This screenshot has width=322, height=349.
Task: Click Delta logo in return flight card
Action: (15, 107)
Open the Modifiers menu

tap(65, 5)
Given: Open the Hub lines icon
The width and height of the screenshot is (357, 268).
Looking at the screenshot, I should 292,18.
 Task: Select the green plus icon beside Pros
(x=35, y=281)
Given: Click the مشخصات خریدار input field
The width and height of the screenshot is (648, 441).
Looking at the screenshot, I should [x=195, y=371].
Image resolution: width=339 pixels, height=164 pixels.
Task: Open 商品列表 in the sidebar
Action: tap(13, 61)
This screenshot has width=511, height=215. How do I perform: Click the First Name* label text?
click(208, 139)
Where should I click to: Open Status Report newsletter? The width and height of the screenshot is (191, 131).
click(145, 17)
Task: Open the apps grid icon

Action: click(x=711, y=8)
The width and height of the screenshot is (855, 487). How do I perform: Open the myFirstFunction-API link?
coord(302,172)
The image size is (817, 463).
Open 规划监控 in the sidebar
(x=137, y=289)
---
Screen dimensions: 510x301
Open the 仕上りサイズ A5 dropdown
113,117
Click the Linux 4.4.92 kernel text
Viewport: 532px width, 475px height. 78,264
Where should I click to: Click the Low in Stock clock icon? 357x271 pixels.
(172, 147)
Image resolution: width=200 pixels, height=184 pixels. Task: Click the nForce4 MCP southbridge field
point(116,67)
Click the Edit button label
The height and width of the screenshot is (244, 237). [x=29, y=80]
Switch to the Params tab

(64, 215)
==
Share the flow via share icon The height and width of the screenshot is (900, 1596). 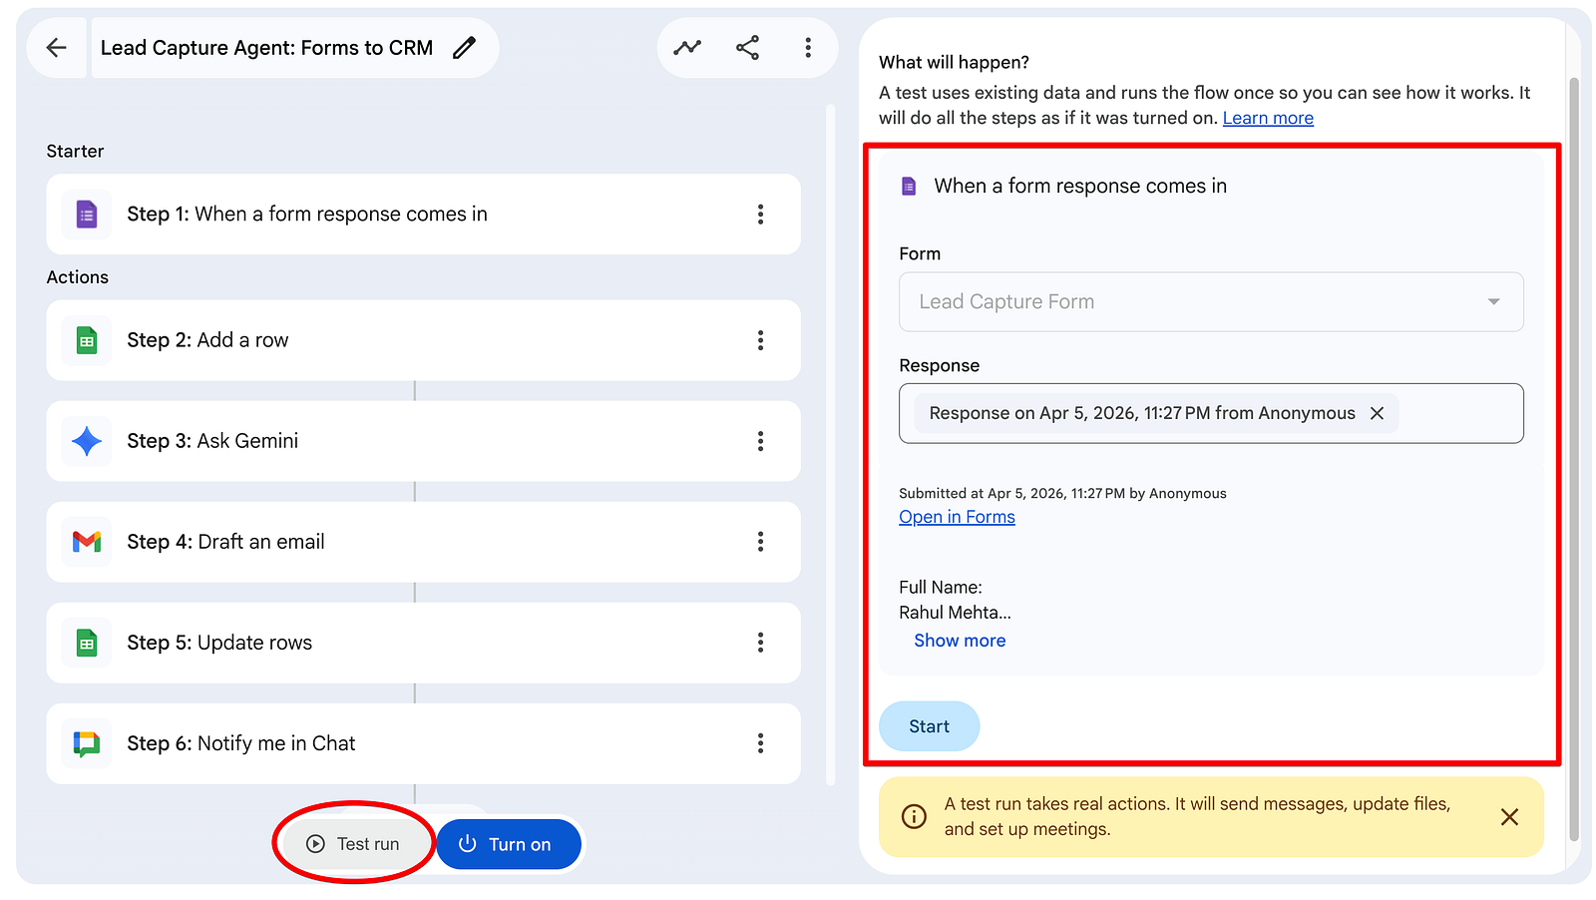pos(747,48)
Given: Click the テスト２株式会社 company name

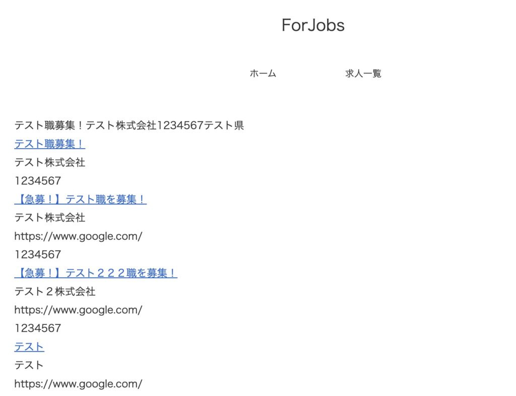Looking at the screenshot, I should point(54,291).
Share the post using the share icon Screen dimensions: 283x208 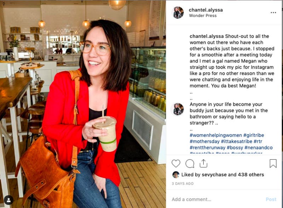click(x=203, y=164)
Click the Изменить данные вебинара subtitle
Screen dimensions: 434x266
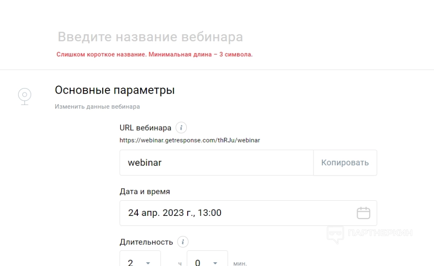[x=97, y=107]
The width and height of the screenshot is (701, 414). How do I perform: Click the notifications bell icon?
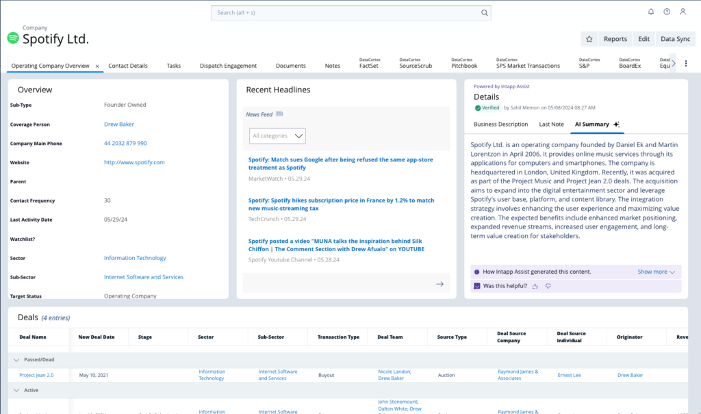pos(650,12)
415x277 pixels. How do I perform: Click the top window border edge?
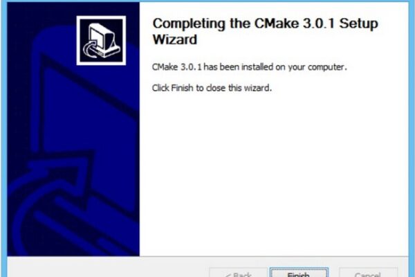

PROBLEM TO WORK ON>
Repeat, word for word, the lines above between the line holding "Open the Modifiers menu" and the line holding "Given: Click the مشخصات خریدار input field", inclusive; omit everything else.

REPLY TO THE TASK>
Open the Modifiers menu

tap(65, 5)
Given: Open the Hub lines icon
The width and height of the screenshot is (357, 268).
Looking at the screenshot, I should 292,18.
 Task: Select the green plus icon beside Pros
(x=35, y=281)
Given: Click the مشخصات خریدار input field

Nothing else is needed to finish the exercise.